Hanno avuto più di un pensiero al denaro, consapevoli che la nostra città di Roma ha bisogno di lavoro e che l’etica del lavoro la costruisce, mentre la mancanza di occupazione e di professionalità la svilisce. Hanno avuto più di un pensiero all’amore, perché delle relazioni e del dono è stata intessuta la loro vita. Hanno avuto più di un pensiero al cielo, perché hanno creduto e generato la fede in altri. Per queste ragioni la nota dominante di questa rubrica sarà la gratitudine. Noi siamo figli di queste storie. Ogni romano sa che il suo parroco ha dato volto al quartiere in cui è vissuto più ancora – lo dico con grande rispetto – del presidente del municipio. Quel parroco ha battezzato tutti i bambini che gli sono stati portati, ha sepolto tutti i morti di quel quartiere, anche quelli lontani dalla Chiesa; quel parroco ha educato con uno sguardo di lungo periodo generazioni e generazioni di figli, senza essere preoccupato solo che venissero o non venissero poi a Messa, aiutandoli a crescere nella carità, nel perdono, nell’intelligenza. Con lo stesso sguardo lungimirante ci hanno accompagnato prima ancora i nostri laicissimi genitori cristiani.

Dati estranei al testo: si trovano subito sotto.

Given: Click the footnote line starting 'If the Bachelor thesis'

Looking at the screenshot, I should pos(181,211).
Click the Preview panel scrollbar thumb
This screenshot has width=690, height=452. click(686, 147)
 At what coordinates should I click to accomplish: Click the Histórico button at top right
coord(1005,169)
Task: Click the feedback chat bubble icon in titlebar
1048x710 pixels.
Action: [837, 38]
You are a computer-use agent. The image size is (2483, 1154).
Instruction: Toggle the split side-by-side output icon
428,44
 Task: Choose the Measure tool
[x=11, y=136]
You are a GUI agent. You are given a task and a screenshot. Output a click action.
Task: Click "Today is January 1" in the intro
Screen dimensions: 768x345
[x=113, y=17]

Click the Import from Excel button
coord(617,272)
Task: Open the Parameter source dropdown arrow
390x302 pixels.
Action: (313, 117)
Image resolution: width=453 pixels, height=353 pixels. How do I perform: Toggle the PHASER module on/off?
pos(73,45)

Pur raccontando ritratti di singoli romani, questa rubrica sarà corale, perché racconterà di un intero popolo che vive e ama in questa città, ed è tale anche perché si riconosce in figure concrete: sa bene, però, che queste, senza la compagnia di tutti, non potrebbero niente. Papa Francesco ha detto: «Nel grande disegno di Dio ogni dettaglio è importante, anche la tua, la mia piccola e umile testimonianza, anche quella nascosta di chi vive con semplicità la sua fede nella quotidianità dei rapporti di famiglia, di lavoro, di amicizia. Ci sono i santi di tutti i giorni, i santi “nascosti”, una sorta di “classe media della santità”, come diceva uno scrittore francese, quella “classe media della santità” di cui tutti possiamo fare parte». In fondo noi siamo “nani sulle spalle di giganti”, come diceva il teologo medioevale Bernardo di Chartres. Sono i nostri genitori, i nostri parroci, i nostri catechisti, sono coloro che hanno costruito Roma per noi, coloro sulle cui spalle noi saliamo per vedere un po’ più in su di loro. Senza la loro statura, la nostra sarebbe veramente ben misera.

Un ultimo appunto, prima di darci appuntamento al primo ritratto. In questa storia di bene è presente anche il peccato. Proprio chi è stato vicino alle persone di cui si parlerà ne conosce anche i limiti, così come un figlio conosce meglio i limiti dei suoi genitori, eppure conserva loro riconoscenza e affetto. In una bellissima novella del Decamerone di Boccaccio si racconta di un uomo di Francia che dice al suo amico di volersi fare cristiano e che, per questo, vuole prima recarsi in pellegrinaggio a Roma per vedere se veramente il Cristo ha generato uomini nuovi. L’amico già battezzato inventa mille scuse perché l’altro non vada, pensando che se l’amico avesse visto le turpitudini perpetrate a Roma avrebbe certamente smarrito il desiderio del battesimo. Invece costui ritorna e, dopo aver descritto i tanti peccati visti a Roma, esclama: «Se la Chiesa continua ad esistere dopo tanti secoli, nonostante tutto il male che vi ho visto, allora essa è veramente opera di Dio». E si fa battezzare.

Nei sentieri imperfetti della storia, anche noi non ci scandalizzeremo mai del male, bensì cercheremo di cogliere ancor più nelle righe storte degli uomini l’opera di Dio che scrive diritto la sua salvezza, anche e proprio a Roma.